Copy, from the entries below, each line where the word "Jump" can be found.

◆ **Extracted entries**:
---------------

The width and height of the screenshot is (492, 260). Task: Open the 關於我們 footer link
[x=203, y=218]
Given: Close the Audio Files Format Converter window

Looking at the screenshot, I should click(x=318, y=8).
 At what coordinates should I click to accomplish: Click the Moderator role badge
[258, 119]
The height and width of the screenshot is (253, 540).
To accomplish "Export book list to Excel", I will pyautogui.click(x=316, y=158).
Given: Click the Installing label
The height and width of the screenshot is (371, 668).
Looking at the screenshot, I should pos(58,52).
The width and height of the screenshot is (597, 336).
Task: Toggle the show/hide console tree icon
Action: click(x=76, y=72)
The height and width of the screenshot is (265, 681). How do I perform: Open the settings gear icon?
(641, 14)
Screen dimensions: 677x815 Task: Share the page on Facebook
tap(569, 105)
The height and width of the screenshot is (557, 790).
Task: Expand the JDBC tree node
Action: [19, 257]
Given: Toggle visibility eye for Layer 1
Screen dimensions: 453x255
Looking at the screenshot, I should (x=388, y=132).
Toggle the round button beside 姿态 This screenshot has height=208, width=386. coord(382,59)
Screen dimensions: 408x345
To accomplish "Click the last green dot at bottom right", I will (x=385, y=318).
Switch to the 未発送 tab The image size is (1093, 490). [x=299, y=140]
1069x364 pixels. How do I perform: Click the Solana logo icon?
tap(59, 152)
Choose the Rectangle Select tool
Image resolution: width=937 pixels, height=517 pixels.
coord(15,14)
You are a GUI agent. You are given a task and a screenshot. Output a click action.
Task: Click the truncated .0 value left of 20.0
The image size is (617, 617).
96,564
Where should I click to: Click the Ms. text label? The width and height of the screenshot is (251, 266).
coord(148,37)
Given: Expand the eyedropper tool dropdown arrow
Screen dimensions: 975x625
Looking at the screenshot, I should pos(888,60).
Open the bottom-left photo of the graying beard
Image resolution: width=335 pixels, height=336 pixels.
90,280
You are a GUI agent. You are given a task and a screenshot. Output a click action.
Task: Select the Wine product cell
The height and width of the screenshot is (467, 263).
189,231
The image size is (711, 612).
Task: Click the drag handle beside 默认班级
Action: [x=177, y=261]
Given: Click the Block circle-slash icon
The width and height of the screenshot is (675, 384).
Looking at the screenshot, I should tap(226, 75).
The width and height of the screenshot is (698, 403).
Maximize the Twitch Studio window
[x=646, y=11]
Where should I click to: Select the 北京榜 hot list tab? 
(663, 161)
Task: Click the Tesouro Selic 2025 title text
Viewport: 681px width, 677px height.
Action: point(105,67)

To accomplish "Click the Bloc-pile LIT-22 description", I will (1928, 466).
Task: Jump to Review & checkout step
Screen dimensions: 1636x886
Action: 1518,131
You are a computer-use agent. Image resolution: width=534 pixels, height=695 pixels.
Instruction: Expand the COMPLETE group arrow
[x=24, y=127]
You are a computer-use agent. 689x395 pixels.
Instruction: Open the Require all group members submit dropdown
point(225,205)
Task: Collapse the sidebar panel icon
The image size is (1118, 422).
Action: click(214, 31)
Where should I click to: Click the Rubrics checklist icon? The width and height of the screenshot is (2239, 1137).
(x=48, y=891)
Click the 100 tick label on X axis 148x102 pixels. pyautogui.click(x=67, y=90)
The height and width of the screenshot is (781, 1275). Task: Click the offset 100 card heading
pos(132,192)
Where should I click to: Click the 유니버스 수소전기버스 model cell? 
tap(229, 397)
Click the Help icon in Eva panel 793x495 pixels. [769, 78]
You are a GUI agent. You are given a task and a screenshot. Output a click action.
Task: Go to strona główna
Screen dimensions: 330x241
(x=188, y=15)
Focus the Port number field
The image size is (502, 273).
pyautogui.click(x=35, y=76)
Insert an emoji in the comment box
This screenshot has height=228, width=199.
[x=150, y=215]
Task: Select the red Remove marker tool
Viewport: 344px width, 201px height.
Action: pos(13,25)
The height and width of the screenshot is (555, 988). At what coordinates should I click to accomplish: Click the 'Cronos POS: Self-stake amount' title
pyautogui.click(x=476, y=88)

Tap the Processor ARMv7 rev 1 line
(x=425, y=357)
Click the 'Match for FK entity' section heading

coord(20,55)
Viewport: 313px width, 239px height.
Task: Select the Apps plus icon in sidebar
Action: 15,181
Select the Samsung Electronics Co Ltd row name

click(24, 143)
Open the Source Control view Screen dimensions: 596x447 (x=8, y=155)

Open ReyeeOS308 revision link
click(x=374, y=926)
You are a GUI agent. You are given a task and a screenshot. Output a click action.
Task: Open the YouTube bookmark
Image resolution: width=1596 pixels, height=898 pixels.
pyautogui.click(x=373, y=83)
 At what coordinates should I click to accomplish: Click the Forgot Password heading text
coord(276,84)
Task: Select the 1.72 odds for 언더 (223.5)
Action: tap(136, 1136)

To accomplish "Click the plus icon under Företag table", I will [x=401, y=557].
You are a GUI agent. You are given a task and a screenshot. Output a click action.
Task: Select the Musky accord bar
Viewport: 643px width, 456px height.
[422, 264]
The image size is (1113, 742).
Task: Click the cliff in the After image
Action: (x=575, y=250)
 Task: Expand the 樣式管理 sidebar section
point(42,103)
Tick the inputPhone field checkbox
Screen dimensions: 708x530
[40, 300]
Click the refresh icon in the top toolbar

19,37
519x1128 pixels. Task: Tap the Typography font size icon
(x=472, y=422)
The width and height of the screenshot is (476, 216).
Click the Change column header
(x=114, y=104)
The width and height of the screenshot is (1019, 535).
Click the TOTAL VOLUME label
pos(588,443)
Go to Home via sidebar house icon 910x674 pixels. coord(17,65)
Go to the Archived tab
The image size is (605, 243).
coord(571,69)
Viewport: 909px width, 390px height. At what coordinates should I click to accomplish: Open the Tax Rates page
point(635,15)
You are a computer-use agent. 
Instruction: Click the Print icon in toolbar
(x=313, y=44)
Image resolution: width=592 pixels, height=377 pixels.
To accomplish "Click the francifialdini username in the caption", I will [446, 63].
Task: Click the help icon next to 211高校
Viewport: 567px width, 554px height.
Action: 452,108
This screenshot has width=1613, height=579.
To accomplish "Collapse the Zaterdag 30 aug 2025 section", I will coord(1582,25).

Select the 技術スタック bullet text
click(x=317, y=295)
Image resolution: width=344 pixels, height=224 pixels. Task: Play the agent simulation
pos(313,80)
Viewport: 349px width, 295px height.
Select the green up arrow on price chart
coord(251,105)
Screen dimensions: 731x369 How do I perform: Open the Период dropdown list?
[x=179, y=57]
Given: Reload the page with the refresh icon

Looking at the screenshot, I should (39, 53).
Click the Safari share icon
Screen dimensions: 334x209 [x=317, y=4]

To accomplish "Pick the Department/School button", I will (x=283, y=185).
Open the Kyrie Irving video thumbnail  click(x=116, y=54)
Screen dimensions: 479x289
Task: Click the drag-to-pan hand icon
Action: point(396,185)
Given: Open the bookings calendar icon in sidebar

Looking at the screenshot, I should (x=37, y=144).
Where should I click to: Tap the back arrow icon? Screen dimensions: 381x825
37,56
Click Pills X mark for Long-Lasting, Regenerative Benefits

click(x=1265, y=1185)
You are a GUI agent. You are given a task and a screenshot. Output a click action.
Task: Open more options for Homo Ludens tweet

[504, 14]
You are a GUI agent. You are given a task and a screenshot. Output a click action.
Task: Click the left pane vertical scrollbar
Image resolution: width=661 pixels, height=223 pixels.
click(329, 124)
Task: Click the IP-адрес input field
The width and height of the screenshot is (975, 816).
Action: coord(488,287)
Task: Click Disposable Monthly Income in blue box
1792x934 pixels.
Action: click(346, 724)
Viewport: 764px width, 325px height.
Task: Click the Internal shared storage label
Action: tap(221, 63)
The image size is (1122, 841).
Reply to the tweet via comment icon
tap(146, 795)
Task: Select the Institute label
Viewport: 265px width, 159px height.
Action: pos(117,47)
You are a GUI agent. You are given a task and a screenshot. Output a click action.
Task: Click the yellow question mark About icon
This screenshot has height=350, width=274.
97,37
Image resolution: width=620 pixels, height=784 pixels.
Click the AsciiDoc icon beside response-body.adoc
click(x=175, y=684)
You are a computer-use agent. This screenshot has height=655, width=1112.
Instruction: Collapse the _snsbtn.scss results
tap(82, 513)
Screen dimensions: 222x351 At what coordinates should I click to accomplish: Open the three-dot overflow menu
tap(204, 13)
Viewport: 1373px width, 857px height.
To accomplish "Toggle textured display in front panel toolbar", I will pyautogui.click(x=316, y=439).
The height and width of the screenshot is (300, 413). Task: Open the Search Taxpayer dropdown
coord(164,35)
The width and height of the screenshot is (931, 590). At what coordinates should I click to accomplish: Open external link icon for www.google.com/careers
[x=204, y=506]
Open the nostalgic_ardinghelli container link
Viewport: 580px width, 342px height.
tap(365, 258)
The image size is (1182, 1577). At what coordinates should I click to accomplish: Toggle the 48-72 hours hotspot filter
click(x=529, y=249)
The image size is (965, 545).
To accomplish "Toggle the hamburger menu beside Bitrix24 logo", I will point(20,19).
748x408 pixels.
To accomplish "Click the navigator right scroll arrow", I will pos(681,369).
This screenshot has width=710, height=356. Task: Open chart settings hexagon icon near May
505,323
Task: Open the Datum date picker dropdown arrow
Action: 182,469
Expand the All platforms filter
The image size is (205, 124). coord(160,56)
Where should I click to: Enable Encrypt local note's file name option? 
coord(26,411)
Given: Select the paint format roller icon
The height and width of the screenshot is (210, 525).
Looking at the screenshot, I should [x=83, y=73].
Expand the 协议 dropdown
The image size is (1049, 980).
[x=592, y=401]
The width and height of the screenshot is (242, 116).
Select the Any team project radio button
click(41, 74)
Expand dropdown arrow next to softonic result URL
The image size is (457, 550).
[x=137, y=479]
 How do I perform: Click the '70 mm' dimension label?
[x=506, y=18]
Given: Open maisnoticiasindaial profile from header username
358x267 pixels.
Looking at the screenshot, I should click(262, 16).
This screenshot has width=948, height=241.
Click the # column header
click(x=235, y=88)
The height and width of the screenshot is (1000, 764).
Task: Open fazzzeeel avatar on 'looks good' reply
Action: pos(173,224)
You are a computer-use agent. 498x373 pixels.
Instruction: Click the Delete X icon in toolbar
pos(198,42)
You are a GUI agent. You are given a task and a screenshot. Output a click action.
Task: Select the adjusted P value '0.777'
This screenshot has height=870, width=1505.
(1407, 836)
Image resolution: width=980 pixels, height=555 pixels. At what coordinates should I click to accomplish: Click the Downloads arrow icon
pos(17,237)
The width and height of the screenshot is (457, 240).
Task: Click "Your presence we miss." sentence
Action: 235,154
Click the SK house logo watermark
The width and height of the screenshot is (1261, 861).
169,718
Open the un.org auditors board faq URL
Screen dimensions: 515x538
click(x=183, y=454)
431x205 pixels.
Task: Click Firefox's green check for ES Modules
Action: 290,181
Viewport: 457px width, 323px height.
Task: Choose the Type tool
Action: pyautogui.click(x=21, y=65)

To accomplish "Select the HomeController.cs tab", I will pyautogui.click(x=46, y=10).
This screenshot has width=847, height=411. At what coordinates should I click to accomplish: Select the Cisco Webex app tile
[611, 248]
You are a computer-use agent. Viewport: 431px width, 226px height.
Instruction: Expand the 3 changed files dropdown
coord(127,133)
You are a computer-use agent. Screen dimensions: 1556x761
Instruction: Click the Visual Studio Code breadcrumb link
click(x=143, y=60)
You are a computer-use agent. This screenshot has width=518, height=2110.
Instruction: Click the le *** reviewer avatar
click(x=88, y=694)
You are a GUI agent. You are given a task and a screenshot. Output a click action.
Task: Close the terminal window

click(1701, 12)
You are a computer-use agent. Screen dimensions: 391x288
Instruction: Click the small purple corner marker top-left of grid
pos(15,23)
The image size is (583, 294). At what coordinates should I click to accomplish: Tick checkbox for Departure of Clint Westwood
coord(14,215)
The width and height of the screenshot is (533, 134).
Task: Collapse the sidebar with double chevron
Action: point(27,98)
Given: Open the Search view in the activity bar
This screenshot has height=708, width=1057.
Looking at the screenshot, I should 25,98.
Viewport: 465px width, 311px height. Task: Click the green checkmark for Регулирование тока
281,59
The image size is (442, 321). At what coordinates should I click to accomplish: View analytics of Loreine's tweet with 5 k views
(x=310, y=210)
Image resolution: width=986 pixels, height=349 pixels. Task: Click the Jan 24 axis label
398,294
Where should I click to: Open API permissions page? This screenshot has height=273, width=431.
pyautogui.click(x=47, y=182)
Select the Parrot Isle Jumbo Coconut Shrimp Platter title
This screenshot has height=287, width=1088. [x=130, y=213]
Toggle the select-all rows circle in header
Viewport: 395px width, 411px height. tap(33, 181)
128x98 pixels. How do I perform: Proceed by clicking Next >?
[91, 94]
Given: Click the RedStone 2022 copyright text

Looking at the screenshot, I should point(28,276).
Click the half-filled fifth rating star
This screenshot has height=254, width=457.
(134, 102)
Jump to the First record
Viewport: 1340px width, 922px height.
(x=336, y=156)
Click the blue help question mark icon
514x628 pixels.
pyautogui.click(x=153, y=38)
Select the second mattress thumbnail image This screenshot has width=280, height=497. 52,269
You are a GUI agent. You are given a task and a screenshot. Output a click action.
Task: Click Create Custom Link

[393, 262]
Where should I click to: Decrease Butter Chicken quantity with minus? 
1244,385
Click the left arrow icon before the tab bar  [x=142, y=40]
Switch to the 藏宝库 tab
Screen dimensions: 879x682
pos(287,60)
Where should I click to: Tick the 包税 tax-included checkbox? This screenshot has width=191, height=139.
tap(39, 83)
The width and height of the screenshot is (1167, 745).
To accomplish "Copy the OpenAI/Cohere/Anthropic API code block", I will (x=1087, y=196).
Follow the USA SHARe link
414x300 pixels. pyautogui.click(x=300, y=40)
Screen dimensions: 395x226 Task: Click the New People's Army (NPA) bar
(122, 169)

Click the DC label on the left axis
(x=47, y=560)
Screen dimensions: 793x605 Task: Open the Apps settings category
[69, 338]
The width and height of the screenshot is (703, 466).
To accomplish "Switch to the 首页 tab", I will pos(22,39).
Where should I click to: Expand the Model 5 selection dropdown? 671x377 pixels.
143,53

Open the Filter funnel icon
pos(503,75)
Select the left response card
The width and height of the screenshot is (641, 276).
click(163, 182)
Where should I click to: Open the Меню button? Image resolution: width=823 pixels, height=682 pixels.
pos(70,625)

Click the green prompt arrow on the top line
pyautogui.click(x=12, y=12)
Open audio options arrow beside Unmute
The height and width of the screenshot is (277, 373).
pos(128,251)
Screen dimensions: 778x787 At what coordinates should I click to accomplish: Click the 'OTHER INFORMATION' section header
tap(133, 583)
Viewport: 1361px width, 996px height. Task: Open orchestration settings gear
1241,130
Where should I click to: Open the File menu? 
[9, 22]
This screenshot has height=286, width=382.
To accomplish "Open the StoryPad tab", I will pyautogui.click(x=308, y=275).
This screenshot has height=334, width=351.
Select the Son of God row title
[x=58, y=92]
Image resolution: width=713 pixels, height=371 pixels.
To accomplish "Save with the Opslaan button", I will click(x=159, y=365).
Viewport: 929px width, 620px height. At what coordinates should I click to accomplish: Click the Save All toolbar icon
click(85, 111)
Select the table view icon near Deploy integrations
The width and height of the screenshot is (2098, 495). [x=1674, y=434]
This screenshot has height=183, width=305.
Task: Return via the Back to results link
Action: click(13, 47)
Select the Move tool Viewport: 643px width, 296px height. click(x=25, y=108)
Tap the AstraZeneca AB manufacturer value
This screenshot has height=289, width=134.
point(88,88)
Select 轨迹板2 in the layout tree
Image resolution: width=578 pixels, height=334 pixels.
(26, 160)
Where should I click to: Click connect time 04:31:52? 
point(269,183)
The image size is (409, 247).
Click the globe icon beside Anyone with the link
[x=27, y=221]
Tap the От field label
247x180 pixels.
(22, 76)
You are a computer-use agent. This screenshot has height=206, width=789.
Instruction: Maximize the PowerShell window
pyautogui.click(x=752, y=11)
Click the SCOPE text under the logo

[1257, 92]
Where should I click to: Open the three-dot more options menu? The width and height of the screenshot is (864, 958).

---------------

◆ **Output below**:
Task: Jump to Review & checkout step
Jump to the First record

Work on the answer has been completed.